From 08e862336ade809bc37d1035f94b359e7d1a5152 Mon Sep 17 00:00:00 2001
From: Awni Hannun <awni@apple.com>
Date: Fri, 15 Dec 2023 19:51:51 -0800
Subject: [PATCH] Rope theta to support Coda Llama (#121)

* rope theta for llama model

* llama chat/code

* nit
---
 llama/README.md |  3 ++-
 llama/llama.py  | 28 ++++++++++++++++++++++++++--
 phi2/phi2.py    |  5 ++++-
 3 files changed, 32 insertions(+), 4 deletions(-)

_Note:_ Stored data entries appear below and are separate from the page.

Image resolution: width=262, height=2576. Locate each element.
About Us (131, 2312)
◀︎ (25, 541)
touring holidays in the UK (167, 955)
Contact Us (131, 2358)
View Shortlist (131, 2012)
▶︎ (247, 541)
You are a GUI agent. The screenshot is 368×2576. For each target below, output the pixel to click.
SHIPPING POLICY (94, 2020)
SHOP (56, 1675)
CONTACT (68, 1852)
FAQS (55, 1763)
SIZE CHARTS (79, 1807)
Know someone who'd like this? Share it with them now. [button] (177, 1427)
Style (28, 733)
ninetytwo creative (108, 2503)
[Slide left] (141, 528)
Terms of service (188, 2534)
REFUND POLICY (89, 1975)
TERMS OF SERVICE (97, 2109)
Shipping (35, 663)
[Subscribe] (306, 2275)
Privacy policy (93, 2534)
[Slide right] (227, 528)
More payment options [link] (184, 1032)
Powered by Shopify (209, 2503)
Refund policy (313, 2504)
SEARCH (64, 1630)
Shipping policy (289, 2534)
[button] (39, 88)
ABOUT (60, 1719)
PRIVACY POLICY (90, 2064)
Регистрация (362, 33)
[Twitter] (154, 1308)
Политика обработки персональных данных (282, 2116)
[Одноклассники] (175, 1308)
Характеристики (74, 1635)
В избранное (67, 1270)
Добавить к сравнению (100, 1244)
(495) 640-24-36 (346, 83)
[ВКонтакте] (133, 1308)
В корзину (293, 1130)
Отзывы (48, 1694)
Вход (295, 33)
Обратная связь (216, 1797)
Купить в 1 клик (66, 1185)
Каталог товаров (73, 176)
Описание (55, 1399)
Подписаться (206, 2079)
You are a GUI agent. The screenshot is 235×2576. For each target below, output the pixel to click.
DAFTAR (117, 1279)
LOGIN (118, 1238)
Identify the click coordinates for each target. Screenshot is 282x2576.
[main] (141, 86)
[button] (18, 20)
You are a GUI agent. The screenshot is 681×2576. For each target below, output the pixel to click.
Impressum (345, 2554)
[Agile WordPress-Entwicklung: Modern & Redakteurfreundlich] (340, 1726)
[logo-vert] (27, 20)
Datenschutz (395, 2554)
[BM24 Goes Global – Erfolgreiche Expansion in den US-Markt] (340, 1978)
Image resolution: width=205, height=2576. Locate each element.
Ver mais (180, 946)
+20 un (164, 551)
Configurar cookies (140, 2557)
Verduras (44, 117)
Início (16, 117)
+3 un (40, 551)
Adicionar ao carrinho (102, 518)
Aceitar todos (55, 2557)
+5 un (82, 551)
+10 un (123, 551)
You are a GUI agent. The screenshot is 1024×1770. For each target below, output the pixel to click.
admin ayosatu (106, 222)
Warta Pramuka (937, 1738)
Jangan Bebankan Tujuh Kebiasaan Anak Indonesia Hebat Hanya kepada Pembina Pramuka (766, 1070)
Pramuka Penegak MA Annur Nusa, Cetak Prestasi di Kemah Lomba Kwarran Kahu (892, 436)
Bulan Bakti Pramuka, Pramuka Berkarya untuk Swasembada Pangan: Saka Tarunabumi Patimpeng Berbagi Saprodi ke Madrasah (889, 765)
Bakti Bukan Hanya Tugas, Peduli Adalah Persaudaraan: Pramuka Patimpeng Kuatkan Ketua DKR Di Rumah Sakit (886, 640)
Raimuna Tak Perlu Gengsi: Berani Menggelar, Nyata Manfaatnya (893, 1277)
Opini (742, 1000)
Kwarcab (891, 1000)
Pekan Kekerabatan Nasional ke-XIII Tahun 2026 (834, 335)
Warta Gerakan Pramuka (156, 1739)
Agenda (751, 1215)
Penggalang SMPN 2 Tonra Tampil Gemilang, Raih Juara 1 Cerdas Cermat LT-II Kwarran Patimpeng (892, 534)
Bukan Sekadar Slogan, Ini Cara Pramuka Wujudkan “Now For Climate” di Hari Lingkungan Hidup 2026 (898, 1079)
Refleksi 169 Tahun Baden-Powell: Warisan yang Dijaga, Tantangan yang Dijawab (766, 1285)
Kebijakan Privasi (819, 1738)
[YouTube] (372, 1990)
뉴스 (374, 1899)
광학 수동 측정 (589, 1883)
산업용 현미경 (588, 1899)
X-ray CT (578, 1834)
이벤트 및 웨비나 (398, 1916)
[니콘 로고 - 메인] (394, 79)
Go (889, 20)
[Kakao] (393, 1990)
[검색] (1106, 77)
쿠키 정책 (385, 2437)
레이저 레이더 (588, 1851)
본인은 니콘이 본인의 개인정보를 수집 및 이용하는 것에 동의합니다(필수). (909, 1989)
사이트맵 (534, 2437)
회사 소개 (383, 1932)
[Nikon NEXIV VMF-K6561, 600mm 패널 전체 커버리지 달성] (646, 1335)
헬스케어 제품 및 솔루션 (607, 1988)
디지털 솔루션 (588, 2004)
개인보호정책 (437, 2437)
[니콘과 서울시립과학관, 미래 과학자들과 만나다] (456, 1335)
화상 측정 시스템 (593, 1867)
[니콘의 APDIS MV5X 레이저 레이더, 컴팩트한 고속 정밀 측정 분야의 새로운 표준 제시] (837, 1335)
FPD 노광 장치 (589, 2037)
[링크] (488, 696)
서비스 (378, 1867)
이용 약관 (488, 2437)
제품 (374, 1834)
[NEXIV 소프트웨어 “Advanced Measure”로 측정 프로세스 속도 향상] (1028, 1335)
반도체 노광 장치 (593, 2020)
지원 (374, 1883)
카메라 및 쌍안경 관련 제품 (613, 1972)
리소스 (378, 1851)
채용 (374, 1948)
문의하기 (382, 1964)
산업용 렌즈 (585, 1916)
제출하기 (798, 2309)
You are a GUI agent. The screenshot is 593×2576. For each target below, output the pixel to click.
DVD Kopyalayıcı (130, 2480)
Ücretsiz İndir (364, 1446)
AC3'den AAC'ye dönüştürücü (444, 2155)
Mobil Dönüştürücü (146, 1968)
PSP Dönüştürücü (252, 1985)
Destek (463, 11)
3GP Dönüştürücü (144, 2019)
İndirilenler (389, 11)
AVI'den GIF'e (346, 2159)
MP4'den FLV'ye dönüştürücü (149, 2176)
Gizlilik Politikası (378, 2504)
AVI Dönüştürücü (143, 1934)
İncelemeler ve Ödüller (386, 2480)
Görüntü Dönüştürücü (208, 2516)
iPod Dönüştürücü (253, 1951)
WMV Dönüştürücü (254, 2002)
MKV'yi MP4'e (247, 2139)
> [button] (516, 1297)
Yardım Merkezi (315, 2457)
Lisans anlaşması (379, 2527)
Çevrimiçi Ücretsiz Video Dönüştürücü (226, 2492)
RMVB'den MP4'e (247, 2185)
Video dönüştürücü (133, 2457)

diff --git a/llama/README.md b/llama/README.md
index 3ad882de..220d1b16 100644
--- a/llama/README.md
+++ b/llama/README.md
@@ -3,7 +3,8 @@
 An example of generating text with Llama (1 or 2) using MLX.
 
 Llama is a set of open source language models from Meta AI Research[^1][^2]
-ranging from 7B to 70B parameters.
+ranging from 7B to 70B parameters. This example also supports Llama Chat and
+Code Llama.
 
 ### Setup
 
diff --git a/llama/llama.py b/llama/llama.py
index 73eb39c5..5f169de4 100644
--- a/llama/llama.py
+++ b/llama/llama.py
@@ -23,6 +23,7 @@ class ModelArgs:
     n_kv_heads: int
     norm_eps: float
     vocab_size: int
+    rope_theta: float
 
 
 class RMSNorm(nn.Module):
@@ -39,6 +40,27 @@ class RMSNorm(nn.Module):
         return self.weight * output
 
 
+class RoPE(nn.RoPE):
+    def __init__(self, dims: int, traditional: bool = False, base: float = 10000):
+        super().__init__(dims, traditional)
+        self.base = base
+
+    def __call__(self, x, offset: int = 0):
+        shape = x.shape
+        x = mx.reshape(x, (-1, shape[-2], shape[-1]))
+        N = x.shape[1] + offset
+        costheta, sintheta = RoPE.create_cos_sin_theta(
+            N, self.dims, offset=offset, base=self.base, dtype=x.dtype
+        )
+
+        rope = (
+            self._compute_traditional_rope if self.traditional else self._compute_rope
+        )
+        rx = rope(costheta, sintheta, x)
+
+        return mx.reshape(rx, shape)
+
+
 class Attention(nn.Module):
     def __init__(self, args: ModelArgs):
         super().__init__()
@@ -55,7 +77,7 @@ class Attention(nn.Module):
         self.wk = nn.Linear(args.dim, args.n_kv_heads * args.head_dim, bias=False)
         self.wv = nn.Linear(args.dim, args.n_kv_heads * args.head_dim, bias=False)
         self.wo = nn.Linear(args.n_heads * args.head_dim, args.dim, bias=False)
-        self.rope = nn.RoPE(args.head_dim, traditional=True)
+        self.rope = RoPE(args.head_dim, traditional=True, base=args.rope_theta)
 
     def __call__(
         self,
@@ -315,7 +337,9 @@ def load_model(model_path):
             config["hidden_dim"] = weights["layers.0.feed_forward.w1.weight"].shape[0]
         if config.get("vocab_size", -1) < 0:
             config["vocab_size"] = weights["output.weight"].shape[-1]
-        unused = ["multiple_of", "ffn_dim_multiplier", "rope_theta"]
+        if "rope_theta" not in config:
+            config["rope_theta"] = 10000
+        unused = ["multiple_of", "ffn_dim_multiplier"]
         for k in unused:
             if k in config:
                 config.pop(k)
diff --git a/phi2/phi2.py b/phi2/phi2.py
index 78885eb8..555ee232 100644
--- a/phi2/phi2.py
+++ b/phi2/phi2.py
@@ -206,7 +206,10 @@ if __name__ == "__main__":
 
         if (len(tokens) % 10) == 0:
             mx.eval(tokens)
-            eos_index = next((i for i, t in enumerate(tokens) if t.item() == tokenizer.eos_token_id), None)
+            eos_index = next(
+                (i for i, t in enumerate(tokens) if t.item() == tokenizer.eos_token_id),
+                None,
+            )
 
             if eos_index is not None:
                 tokens = tokens[:eos_index]